3)この本には、日本の読者を意識した章もある。その部分には注意が必要である。何故なら、著者はアメリカ人だからである。

北朝鮮問題:

北朝鮮に対する日本の姿勢が、この本の120頁に以下のように書かれている。北朝鮮へ対応する日本の選択肢として、「降伏、先制攻撃、抑止、防衛」の4つがある。ところが日本はそのどれも選択していない。代わりに選択されているのが、「まあ、大丈夫だろう」という無責任な態度だ。

この記述自体は正しいのだが、重要な前提が書かれていない。つまり、北朝鮮問題の本質は、朝鮮戦争の再開である。そこで責任を持つのは、国連軍、北朝鮮軍、中国義勇軍であり、日本はそこには含まれない。北朝鮮問題を解決する責任を有する主な二つは、北朝鮮と米国である。勿論、米国の責任だといって、米国を攻撃(口撃)するだけでは、戦略的行動とは言えない。米国に先ずは正しい(日本の利益になるような)行動を要求すべきである。そこから、本に書かれた戦略を考えるべきである。
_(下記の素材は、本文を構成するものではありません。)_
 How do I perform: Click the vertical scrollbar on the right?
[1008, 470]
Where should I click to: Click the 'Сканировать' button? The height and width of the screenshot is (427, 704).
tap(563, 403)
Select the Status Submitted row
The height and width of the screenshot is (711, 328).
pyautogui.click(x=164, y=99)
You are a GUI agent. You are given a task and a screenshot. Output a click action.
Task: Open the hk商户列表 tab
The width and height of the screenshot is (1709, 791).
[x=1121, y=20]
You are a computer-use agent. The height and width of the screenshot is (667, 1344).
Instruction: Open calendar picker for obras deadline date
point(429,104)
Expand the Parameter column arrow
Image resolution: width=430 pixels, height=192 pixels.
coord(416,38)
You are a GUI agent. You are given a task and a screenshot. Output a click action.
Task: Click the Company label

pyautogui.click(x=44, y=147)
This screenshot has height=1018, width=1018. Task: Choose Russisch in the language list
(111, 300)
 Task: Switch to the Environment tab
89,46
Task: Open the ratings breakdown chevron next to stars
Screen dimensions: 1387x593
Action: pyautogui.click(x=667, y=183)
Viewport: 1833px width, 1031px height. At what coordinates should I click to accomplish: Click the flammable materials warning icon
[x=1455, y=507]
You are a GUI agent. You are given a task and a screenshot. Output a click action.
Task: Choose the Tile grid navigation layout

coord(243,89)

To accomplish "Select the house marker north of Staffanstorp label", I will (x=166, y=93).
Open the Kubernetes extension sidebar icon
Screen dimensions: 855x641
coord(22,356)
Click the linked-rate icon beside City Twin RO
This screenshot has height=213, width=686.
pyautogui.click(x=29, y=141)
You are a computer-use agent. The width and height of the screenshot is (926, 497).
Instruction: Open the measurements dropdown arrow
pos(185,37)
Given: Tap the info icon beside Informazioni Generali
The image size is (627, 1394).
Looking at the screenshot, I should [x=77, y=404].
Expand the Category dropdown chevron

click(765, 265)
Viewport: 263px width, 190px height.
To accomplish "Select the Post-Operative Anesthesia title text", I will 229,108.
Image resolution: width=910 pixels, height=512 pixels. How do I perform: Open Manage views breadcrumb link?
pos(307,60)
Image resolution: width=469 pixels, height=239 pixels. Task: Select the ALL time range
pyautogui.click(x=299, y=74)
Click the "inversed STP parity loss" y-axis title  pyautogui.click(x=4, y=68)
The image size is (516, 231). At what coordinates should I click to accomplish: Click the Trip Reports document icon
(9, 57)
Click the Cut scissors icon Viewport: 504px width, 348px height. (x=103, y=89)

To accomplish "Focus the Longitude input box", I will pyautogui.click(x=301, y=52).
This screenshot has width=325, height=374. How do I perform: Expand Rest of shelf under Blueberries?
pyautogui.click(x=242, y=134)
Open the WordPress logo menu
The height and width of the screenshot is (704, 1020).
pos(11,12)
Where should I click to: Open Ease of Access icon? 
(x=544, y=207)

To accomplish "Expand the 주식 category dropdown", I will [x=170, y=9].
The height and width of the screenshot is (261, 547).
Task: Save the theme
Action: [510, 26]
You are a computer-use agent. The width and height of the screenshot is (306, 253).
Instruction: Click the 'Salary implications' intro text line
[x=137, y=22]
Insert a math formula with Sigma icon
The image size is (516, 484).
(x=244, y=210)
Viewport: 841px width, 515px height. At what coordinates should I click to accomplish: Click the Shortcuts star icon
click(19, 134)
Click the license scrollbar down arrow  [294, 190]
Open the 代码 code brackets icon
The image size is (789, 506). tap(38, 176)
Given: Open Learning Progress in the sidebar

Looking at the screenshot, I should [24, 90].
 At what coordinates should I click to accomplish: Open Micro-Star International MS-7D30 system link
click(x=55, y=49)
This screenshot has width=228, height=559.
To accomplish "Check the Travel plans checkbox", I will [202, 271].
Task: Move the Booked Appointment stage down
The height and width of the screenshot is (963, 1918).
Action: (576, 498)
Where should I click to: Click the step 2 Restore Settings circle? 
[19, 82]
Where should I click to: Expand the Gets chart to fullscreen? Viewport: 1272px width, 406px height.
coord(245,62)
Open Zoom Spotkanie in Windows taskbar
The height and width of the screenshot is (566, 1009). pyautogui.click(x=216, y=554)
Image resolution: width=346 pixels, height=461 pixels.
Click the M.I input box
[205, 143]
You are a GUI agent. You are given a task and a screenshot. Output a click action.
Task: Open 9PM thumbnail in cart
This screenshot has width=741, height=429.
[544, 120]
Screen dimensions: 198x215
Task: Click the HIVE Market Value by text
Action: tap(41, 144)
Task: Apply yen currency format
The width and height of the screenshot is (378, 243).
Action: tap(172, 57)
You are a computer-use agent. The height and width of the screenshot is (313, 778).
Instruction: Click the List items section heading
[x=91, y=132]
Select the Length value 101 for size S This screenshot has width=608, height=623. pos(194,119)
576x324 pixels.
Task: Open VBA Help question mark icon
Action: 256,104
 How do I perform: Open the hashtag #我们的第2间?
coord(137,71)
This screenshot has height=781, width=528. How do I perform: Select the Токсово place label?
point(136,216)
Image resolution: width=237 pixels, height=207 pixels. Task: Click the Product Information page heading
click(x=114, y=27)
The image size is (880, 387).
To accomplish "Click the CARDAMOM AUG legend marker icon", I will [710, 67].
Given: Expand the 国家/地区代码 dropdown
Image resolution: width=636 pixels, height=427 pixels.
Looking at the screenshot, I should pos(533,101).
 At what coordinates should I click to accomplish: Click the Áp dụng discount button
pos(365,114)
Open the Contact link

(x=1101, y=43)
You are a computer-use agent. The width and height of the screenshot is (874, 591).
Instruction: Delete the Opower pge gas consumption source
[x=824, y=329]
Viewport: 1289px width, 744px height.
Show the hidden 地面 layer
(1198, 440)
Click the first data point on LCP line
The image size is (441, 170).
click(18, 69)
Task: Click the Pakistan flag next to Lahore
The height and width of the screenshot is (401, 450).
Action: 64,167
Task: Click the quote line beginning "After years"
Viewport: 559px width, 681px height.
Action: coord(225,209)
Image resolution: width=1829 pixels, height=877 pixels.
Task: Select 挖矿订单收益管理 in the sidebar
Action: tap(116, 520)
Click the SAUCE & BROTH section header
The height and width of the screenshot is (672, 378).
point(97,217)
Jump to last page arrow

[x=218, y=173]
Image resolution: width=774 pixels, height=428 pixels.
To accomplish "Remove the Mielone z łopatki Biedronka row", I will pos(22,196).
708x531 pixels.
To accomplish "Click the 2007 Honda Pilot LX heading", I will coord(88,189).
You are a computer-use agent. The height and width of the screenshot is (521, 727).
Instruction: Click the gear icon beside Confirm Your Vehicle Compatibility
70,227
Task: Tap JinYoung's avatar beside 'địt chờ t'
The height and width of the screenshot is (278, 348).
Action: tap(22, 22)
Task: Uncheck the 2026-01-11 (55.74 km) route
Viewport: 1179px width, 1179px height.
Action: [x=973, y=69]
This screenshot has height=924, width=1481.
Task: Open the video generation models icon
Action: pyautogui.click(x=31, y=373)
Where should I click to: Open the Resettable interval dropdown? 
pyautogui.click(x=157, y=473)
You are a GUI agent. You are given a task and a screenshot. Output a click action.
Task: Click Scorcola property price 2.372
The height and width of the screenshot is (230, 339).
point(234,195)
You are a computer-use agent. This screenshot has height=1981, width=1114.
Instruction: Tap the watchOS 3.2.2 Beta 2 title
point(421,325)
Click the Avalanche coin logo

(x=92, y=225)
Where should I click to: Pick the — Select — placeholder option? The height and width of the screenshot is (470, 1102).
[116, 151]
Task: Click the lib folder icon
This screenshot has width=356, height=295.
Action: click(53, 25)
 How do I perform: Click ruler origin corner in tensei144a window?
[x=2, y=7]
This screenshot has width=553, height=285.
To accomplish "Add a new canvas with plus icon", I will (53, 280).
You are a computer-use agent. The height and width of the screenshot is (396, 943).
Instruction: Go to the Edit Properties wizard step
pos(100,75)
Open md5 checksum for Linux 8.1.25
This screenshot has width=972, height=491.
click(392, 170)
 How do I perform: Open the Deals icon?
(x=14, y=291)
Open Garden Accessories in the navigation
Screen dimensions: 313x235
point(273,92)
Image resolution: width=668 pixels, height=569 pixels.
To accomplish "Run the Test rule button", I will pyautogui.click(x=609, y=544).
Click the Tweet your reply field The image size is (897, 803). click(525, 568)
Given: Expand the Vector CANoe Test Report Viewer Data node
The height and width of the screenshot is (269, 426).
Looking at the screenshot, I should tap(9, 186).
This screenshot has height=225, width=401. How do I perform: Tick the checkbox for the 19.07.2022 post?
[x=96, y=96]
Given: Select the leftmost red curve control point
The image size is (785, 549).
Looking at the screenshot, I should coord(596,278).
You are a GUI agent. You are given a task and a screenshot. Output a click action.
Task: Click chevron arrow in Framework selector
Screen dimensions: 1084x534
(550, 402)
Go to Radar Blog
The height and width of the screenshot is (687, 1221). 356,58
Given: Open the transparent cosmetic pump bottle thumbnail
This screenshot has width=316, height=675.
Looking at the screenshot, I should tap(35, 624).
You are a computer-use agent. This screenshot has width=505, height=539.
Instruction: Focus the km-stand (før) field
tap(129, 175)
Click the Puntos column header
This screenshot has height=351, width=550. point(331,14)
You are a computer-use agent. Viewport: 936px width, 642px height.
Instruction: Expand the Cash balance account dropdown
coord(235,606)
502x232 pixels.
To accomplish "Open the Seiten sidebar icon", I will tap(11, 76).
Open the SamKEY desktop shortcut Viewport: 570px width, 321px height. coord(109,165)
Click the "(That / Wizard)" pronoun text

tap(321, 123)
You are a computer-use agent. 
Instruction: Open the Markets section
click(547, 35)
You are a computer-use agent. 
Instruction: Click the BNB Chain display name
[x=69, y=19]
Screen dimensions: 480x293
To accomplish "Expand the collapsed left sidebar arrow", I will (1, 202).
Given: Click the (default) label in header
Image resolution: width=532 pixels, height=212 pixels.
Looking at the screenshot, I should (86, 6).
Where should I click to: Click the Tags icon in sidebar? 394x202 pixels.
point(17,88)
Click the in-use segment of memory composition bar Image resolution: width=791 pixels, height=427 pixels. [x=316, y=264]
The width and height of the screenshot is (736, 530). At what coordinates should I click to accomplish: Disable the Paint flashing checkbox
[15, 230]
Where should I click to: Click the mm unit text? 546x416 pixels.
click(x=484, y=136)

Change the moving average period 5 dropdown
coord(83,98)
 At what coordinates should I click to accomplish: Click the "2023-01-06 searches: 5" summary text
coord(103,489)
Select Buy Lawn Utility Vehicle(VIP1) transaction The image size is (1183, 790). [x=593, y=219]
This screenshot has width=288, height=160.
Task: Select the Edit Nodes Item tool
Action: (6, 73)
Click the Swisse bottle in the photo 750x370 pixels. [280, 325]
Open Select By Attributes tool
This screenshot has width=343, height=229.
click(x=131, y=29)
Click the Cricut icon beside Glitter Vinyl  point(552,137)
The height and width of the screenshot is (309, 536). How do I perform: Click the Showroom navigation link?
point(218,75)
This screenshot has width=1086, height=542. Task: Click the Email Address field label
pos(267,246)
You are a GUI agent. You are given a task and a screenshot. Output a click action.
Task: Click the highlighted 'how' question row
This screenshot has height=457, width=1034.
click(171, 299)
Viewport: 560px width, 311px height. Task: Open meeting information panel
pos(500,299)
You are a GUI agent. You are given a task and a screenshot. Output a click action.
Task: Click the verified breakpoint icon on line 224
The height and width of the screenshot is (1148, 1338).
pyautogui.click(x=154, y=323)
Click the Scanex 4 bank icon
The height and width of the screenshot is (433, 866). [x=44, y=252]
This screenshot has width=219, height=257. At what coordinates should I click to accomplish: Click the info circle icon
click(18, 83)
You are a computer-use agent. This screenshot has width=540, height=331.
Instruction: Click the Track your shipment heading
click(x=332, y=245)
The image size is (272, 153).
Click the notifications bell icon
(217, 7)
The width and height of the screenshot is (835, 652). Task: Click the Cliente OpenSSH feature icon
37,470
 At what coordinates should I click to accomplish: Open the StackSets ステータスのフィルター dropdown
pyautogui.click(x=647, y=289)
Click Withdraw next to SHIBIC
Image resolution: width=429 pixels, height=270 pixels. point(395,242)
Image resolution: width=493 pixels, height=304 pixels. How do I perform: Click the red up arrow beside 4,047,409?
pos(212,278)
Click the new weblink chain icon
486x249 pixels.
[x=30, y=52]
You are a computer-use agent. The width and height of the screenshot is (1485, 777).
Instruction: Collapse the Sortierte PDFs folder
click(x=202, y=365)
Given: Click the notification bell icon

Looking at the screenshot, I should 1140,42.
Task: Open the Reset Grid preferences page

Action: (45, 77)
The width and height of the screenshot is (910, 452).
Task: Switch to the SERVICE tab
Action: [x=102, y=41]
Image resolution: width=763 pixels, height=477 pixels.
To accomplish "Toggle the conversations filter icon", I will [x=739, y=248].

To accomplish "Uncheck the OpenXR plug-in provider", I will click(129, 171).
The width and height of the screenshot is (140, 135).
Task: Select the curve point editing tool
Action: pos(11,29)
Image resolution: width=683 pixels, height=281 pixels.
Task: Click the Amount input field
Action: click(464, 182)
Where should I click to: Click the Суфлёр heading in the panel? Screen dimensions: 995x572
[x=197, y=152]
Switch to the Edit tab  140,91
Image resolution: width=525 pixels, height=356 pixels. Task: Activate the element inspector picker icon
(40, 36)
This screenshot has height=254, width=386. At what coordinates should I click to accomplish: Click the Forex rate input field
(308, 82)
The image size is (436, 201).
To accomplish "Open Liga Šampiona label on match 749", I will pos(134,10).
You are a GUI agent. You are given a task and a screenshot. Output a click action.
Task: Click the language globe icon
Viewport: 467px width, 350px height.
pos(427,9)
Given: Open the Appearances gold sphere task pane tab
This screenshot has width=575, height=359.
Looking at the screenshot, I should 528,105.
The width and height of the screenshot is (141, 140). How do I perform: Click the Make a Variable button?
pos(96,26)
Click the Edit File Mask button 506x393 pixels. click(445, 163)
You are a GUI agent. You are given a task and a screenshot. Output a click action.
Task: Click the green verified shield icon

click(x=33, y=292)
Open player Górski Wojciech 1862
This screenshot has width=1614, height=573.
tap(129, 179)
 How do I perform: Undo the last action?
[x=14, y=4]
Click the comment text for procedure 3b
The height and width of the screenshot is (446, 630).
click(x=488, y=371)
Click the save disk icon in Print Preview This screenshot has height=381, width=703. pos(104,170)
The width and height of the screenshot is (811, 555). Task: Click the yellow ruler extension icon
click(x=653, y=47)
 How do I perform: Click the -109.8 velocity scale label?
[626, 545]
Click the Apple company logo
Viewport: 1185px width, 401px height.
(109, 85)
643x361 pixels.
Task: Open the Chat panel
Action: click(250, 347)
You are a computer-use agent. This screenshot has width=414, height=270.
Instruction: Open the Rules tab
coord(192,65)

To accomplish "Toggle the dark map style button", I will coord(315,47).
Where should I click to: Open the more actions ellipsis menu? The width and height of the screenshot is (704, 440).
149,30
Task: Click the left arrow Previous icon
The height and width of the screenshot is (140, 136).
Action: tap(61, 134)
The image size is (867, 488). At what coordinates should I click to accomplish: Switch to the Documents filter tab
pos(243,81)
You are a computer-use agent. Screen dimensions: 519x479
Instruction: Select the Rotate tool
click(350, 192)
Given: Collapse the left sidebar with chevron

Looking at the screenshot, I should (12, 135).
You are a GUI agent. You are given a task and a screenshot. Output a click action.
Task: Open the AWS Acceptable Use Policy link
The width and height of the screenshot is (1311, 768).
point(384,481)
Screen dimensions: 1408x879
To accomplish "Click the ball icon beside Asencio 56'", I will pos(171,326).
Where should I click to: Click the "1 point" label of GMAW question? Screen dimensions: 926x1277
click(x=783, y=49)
それに、日本政府が(吉田茂などは別にして)一貫して目指すのは、抑止という選択である。しかし、それを妨害する二大勢力として、米国と中国がある。https://blogs.yahoo.co.jp/mopyesr/42722151.html

尖閣問題:

著者は国家公務員(海上保安庁など)の常駐を勧めているが、それは無責任な進言である。それを実行すれば中国軍が直ちに尖閣占領に乗り出す可能性が高いと思う。日本はこの戦いに既に負けている。それは現状日本に何の抑止力もないからである。この問題は既に考察したので、以下のサイトをご覧いただきたい。 https://blogs.yahoo.co.jp/mopyesr/43296137.html

以上の他に、200頁あまりの新書版であるが、有益な考え方が満載されている。これほど内容の濃い本は読んだことがないと言っても過言ではない。ぜひ読んでもらいたい本である。

補足:
1)国連女子差別撤廃委員会が、日本への勧告案に女系の女子にも「皇位継承が可能となるよう皇室典範を改正すべきだ」と勧告する文言が含まれていたという。一旦は削除されても、今後この種の干渉が続くだろう。 http://ironna.jp/article/3341

2)著者は戦略の専門家であり、日本の戦国武将の戦略も研究している。第7章で、武田信玄、織田信長、徳川家康の戦略について解説している。